Everybody complains about the substitution of tenure lines with adjunct positions but nobody is actually doing anything about it.
So here is what I suggest: let’s stop whining and start acting. We need to inflict a lot of hurt on any department that cuts a tenure line. We need to heap shame and scorn on any administrator responsible for destroying scholarship and responsible teaching in this country.
Administrators are terrified of bad publicity. The moment you make the first Google search result with an administrator’s name reflect his or her destructive behavior, said administrator begins to grovel. (Here is an example of how easy it is to make an administrator come to her senses and stop bullying educators. And here is how this story got resolved.)
Here is what you need to do from now on: when your department decides / is forced to cut a tenure line, make that shameful fact public. If you are afraid of doing that under your own name, let somebody else do it for you. Let me know anonymously, and I will make the news public.

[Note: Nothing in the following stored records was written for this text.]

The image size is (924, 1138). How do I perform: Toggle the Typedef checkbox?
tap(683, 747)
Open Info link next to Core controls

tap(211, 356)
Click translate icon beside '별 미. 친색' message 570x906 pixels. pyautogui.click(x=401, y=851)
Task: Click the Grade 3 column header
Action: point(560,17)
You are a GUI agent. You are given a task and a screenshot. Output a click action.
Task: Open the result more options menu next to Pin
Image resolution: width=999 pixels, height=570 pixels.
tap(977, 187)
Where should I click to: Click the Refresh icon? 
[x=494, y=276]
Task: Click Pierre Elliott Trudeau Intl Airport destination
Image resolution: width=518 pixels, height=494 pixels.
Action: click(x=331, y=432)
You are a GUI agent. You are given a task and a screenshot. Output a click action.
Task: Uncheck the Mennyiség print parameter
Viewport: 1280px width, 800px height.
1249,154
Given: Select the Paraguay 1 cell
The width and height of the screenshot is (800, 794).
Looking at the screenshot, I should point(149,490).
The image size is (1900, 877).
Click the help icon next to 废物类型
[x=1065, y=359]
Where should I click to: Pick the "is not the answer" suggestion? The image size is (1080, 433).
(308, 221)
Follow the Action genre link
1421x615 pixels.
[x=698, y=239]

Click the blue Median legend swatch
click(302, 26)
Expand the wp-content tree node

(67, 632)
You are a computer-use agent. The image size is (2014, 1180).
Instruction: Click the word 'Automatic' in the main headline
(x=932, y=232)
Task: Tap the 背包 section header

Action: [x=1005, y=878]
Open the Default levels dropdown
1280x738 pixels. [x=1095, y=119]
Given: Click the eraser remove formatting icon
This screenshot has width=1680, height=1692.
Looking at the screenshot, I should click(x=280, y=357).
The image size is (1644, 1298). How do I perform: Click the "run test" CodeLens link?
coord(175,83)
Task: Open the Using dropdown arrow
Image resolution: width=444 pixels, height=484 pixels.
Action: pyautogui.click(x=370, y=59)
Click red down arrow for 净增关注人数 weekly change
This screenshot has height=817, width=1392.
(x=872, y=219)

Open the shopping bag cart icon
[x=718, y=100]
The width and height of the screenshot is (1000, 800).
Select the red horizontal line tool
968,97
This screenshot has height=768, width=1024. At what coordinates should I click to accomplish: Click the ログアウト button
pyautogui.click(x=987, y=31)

Send the information to some fearless blogger. Send it to Rebecca Schuman. Send it to College Misery. Start an anonymous blog, give me a link, and I will make sure people read what you have to say.
And when you see a post or an article condemning a specific college for cutting a specific tenure line, help spread the news. Tweet it, link to it, post it on Facebook, send it by email to trusted friends.
No excuses should be acceptable. Is anybody listening to your excuses why you didn’t manage to get a tenure-track job? Is anybody interested in the challenges you face? Does anybody care about the hardship you experience?
It’s time we tell the administrators to stop covering up their incompetence by sacrificing our interests. Cutting a tenure line and hiring an adjunct instead is not the only way to save your program. That is a lie, and anybody who proffers this egregious falsehood should become a pariah in academic circles. It should become dangerous to one’s career even to think it, let alone say it.
There are many of us: contingent, tenured, adjunct, visiting, associate, full, assistant, graduate, post-doctoral, part-time, full-time. Together we make an army. Together we can win.